[Source records]
-.-.-

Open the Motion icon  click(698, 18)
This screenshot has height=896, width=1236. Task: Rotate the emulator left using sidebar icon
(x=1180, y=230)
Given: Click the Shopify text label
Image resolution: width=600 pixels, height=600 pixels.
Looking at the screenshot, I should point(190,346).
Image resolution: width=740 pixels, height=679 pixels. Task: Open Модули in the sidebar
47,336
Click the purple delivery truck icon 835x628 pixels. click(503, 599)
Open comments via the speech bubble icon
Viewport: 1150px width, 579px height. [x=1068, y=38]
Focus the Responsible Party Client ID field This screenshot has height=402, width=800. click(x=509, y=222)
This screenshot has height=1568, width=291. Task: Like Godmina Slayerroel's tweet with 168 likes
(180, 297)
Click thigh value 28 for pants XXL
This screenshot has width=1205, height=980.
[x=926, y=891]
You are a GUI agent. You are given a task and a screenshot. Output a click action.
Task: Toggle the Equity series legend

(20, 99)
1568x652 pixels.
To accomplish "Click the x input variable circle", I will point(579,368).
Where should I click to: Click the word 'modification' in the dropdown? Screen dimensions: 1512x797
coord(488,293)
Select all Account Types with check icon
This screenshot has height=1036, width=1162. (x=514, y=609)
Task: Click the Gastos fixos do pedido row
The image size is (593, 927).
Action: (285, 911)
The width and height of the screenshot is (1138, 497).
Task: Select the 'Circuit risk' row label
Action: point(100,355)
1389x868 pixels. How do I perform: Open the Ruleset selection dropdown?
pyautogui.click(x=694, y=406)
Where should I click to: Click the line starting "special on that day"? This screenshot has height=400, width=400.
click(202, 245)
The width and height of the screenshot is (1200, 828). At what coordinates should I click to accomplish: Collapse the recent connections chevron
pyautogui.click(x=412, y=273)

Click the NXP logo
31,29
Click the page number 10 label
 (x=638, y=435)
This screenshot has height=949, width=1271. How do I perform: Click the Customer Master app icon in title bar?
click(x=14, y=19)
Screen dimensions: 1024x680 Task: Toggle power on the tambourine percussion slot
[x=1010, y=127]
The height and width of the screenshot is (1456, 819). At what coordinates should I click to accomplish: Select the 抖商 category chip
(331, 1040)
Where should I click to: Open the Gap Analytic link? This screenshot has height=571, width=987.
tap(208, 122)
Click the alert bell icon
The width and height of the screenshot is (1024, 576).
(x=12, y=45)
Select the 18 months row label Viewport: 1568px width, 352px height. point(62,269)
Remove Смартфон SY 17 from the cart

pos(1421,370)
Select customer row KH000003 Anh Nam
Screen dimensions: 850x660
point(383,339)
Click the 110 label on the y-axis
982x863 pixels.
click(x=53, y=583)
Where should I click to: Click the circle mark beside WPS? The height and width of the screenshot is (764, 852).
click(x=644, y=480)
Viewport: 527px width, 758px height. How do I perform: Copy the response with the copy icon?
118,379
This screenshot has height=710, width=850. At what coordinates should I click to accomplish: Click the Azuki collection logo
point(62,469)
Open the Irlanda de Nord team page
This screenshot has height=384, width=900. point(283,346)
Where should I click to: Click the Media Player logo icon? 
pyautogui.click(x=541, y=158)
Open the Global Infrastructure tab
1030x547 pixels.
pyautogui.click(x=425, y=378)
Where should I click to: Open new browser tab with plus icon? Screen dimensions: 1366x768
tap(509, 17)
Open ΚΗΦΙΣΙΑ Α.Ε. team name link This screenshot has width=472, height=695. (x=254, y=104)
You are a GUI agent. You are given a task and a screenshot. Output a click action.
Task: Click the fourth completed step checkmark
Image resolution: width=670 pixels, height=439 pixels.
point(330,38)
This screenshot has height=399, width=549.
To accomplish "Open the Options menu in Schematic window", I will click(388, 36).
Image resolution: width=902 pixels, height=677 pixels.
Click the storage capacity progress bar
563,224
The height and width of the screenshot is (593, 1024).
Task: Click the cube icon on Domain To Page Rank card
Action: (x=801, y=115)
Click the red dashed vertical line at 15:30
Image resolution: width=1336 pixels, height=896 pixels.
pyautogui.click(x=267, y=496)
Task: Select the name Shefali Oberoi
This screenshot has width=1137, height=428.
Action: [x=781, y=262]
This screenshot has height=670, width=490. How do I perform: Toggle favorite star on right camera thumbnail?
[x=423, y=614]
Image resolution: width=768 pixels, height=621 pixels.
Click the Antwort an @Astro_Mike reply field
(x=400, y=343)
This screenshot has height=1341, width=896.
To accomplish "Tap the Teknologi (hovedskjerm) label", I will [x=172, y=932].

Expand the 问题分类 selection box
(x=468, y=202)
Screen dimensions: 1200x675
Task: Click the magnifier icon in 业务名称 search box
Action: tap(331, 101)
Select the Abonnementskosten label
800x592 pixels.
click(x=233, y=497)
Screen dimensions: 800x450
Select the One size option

-.-.-

The records above should be duplicated in full, exactly as given.

**ANSWER FOR THE TASK:**
Open the Motion icon  click(698, 18)
This screenshot has height=896, width=1236. Task: Rotate the emulator left using sidebar icon
(x=1180, y=230)
Given: Click the Shopify text label
Image resolution: width=600 pixels, height=600 pixels.
Looking at the screenshot, I should point(190,346).
Image resolution: width=740 pixels, height=679 pixels. Task: Open Модули in the sidebar
47,336
Click the purple delivery truck icon 835x628 pixels. click(503, 599)
Open comments via the speech bubble icon
Viewport: 1150px width, 579px height. [x=1068, y=38]
Focus the Responsible Party Client ID field This screenshot has height=402, width=800. click(x=509, y=222)
This screenshot has height=1568, width=291. Task: Like Godmina Slayerroel's tweet with 168 likes
(180, 297)
Click thigh value 28 for pants XXL
This screenshot has width=1205, height=980.
[x=926, y=891]
You are a GUI agent. You are given a task and a screenshot. Output a click action.
Task: Toggle the Equity series legend

(20, 99)
1568x652 pixels.
To accomplish "Click the x input variable circle", I will point(579,368).
Where should I click to: Click the word 'modification' in the dropdown? Screen dimensions: 1512x797
coord(488,293)
Select all Account Types with check icon
This screenshot has height=1036, width=1162. (x=514, y=609)
Task: Click the Gastos fixos do pedido row
The image size is (593, 927).
Action: (285, 911)
The width and height of the screenshot is (1138, 497).
Task: Select the 'Circuit risk' row label
Action: point(100,355)
1389x868 pixels. How do I perform: Open the Ruleset selection dropdown?
pyautogui.click(x=694, y=406)
Where should I click to: Click the line starting "special on that day"? This screenshot has height=400, width=400.
click(202, 245)
The width and height of the screenshot is (1200, 828). At what coordinates should I click to accomplish: Collapse the recent connections chevron
pyautogui.click(x=412, y=273)

Click the NXP logo
31,29
Click the page number 10 label
 (x=638, y=435)
This screenshot has height=949, width=1271. How do I perform: Click the Customer Master app icon in title bar?
click(x=14, y=19)
Screen dimensions: 1024x680 Task: Toggle power on the tambourine percussion slot
[x=1010, y=127]
The height and width of the screenshot is (1456, 819). At what coordinates should I click to accomplish: Select the 抖商 category chip
(331, 1040)
Where should I click to: Open the Gap Analytic link? This screenshot has height=571, width=987.
tap(208, 122)
Click the alert bell icon
The width and height of the screenshot is (1024, 576).
(x=12, y=45)
Select the 18 months row label Viewport: 1568px width, 352px height. point(62,269)
Remove Смартфон SY 17 from the cart

pos(1421,370)
Select customer row KH000003 Anh Nam
Screen dimensions: 850x660
point(383,339)
Click the 110 label on the y-axis
982x863 pixels.
click(x=53, y=583)
Where should I click to: Click the circle mark beside WPS? The height and width of the screenshot is (764, 852).
click(x=644, y=480)
Viewport: 527px width, 758px height. How do I perform: Copy the response with the copy icon?
118,379
This screenshot has height=710, width=850. At what coordinates should I click to accomplish: Click the Azuki collection logo
point(62,469)
Open the Irlanda de Nord team page
This screenshot has height=384, width=900. point(283,346)
Where should I click to: Click the Media Player logo icon? 
pyautogui.click(x=541, y=158)
Open the Global Infrastructure tab
1030x547 pixels.
pyautogui.click(x=425, y=378)
Where should I click to: Open new browser tab with plus icon? Screen dimensions: 1366x768
tap(509, 17)
Open ΚΗΦΙΣΙΑ Α.Ε. team name link This screenshot has width=472, height=695. (x=254, y=104)
You are a GUI agent. You are given a task and a screenshot. Output a click action.
Task: Click the fourth completed step checkmark
Image resolution: width=670 pixels, height=439 pixels.
point(330,38)
This screenshot has height=399, width=549.
To accomplish "Open the Options menu in Schematic window", I will click(388, 36).
Image resolution: width=902 pixels, height=677 pixels.
Click the storage capacity progress bar
563,224
The height and width of the screenshot is (593, 1024).
Task: Click the cube icon on Domain To Page Rank card
Action: (x=801, y=115)
Click the red dashed vertical line at 15:30
Image resolution: width=1336 pixels, height=896 pixels.
pyautogui.click(x=267, y=496)
Task: Select the name Shefali Oberoi
This screenshot has width=1137, height=428.
Action: [x=781, y=262]
This screenshot has height=670, width=490. How do I perform: Toggle favorite star on right camera thumbnail?
[x=423, y=614]
Image resolution: width=768 pixels, height=621 pixels.
Click the Antwort an @Astro_Mike reply field
(x=400, y=343)
This screenshot has height=1341, width=896.
To accomplish "Tap the Teknologi (hovedskjerm) label", I will [x=172, y=932].

Expand the 问题分类 selection box
(x=468, y=202)
Screen dimensions: 1200x675
Task: Click the magnifier icon in 业务名称 search box
Action: tap(331, 101)
Select the Abonnementskosten label
800x592 pixels.
click(x=233, y=497)
Screen dimensions: 800x450
Select the One size option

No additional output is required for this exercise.